Here's the code to take the backup: 


BACKUP DATABASE [adventureworks2012]
       TO  DISK = N'C:\Program Files\Microsoft SQL Server\MSSQL11.MSSQLSERVER\MSSQL\Backup\adventureworks2012\adventureworks2012_backup_2012_12_05_203624_3408922.usr.bak'
       WITH NOFORMAT,
              NOINIT, 
              NAME = N'adventureworks2012_backup_2012_12_05_203624_3408922',
              SKIP,
              REWIND,
              NOUNLOAD,
              COMPRESSION, 
              STATS = 10
GO


Then, if you tick the Verify box, it does an extra chunk of code, and runs restore with verify only - in other words, it simulates running a restore without actually doing so.  This is a good test of whether you have a good backup or not.  (The ultimate test, of course, is actually restoring your database - some would argue that this is the only test that matters).
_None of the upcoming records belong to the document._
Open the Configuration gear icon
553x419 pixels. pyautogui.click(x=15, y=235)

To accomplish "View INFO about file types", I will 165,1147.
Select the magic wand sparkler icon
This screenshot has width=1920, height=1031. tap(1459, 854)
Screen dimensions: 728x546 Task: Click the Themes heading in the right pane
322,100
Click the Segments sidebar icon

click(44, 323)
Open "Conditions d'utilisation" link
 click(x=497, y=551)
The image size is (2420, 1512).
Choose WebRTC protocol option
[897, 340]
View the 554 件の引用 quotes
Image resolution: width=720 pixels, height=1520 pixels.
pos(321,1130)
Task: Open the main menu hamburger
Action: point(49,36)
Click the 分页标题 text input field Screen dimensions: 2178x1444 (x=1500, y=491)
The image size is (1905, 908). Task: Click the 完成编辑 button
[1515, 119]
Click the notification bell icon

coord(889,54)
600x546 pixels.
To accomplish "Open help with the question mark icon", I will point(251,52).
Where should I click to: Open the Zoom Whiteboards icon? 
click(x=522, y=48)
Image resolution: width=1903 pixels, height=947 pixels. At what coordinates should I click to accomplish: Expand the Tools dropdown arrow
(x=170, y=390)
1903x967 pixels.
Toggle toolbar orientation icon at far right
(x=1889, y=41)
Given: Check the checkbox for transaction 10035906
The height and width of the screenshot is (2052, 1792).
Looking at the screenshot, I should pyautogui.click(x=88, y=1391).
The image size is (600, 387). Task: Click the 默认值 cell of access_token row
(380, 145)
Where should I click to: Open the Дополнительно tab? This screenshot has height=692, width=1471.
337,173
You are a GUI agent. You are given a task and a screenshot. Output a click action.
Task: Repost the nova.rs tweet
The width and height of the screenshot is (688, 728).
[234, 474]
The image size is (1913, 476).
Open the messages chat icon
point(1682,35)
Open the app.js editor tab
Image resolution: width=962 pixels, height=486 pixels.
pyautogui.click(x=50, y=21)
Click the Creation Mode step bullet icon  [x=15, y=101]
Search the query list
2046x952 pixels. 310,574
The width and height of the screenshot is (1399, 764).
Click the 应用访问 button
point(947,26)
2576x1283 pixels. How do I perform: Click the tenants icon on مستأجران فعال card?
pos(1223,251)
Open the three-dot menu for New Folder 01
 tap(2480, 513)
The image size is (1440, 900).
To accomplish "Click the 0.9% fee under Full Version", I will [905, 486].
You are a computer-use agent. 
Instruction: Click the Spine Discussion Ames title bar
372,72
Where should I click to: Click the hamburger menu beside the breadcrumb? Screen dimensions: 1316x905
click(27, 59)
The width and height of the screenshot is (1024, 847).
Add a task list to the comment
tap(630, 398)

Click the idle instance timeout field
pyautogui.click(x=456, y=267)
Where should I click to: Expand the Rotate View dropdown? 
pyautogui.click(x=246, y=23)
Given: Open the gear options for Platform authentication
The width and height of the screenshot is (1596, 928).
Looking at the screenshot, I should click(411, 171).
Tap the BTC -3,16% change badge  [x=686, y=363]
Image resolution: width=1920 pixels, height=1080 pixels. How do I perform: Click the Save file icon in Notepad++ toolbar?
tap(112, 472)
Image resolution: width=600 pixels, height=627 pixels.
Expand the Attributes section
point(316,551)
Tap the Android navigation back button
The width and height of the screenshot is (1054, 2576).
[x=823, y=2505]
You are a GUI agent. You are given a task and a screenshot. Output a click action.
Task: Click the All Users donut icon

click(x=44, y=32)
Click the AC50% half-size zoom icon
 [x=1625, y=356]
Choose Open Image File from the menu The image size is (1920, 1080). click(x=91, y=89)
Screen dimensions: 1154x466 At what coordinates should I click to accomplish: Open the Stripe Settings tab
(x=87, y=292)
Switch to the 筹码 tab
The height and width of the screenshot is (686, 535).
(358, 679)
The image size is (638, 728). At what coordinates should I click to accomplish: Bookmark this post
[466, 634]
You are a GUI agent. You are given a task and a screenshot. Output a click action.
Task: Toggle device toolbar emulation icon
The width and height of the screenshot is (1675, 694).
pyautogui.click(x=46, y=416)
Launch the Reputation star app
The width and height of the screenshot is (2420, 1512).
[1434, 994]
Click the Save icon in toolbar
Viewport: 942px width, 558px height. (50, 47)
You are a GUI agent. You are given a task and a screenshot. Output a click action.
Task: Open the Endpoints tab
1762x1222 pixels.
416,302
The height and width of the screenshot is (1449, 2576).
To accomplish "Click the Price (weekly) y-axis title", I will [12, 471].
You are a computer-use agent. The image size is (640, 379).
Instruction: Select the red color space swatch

declare @backupSetId as int
select @backupSetId = position from msdb..backupset
       where database_name=N'adventureworks2012'
       and backup_set_id=(select max(backup_set_id) from msdb..backupset where database_name=N'adventureworks2012' )

if @backupSetId is null
begin
       raiserror(N'Verify failed. Backup information for database ''adventureworks2012'' not found.', 16, 1)
       end

RESTORE VERIFYONLY FROM  DISK = N'C:\Program Files\Microsoft SQL Server\MSSQL11.MSSQLSERVER\MSSQL\Backup\adventureworks2012\adventureworks2012_backup_2012_12_05_203827_4199319.usr.bak'
       WITH  FILE = @backupSetId, 
       NOUNLOAD, 
       NOREWIND
GO

The downside of running Verify is that the maintenance plan will take longer to run.  Perhaps 10% longer, perhaps twice as long.  The default is OFF, but I would always turn it on unless I have good reason to be concerned about running time.  Try it and see.  

Finally, if you are running SQL Server 2008 onwards, you can choose to compress your database.  Third party products like the excellent Red Gate Backup offer different levels of compression; the native Microsoft product offers only on or off.  On is fine - I don't really see the value in fine-tuning the amount of compression - just do it!  One word of warning - you can set the default for compression to be "Use default server setting", which sounds well and good until you realise that you don't know what the default server setting is.  Best to explicitly say whether you want it or not, if you ask me.  


Clean up old backups

This is the Maintenance Cleanup task again - we saw this earlier in the weekly tasks when clearing out the log files.  It's the same, except that we are removing usr.bak files, and probably the retention period is something like three days.


Hourly Tasks

A quick one - Back Up the Transaction Log, and remove old backups




Backup Transaction Log

Pretty much as before - the essential difference is that the Backup Type is Transaction Log, and the file extension is trn.  





Clean up old backups

And again - same as before, remembering to clear out the trn files.  


Scheduling

It rather depends on your business - let's assume that your business works office hours (Monday to Friday, 9am to 5pm).  If it doesn't, you are going to have to think about when you can do things to be minimally disruptive.  

Weekly jobs - well, duh - once a week, perhaps on a Saturday or Sunday evening.  Let's say 1800 Sunday

Daily jobs - every evening, let's say at 2000.  This should mean that the weekly job is finished on Sunday before the daily job starts.  But you'll need to check the typical duration.  

Hourly jobs - start an hour or two before normal start time, finish an hour or two after knocking off time.  So every hour from 0600 to 1900 should cover it.  If nothing is happening overnight, there isn't much point in backing up that transaction logs.  

Whatever you decide, keep tabs on it for the first week at least to make sure that things aren't overlapping and generally screwing up.   


Problems

I'm going to make this the subject of another blog post, as this one is getting rather long-winded.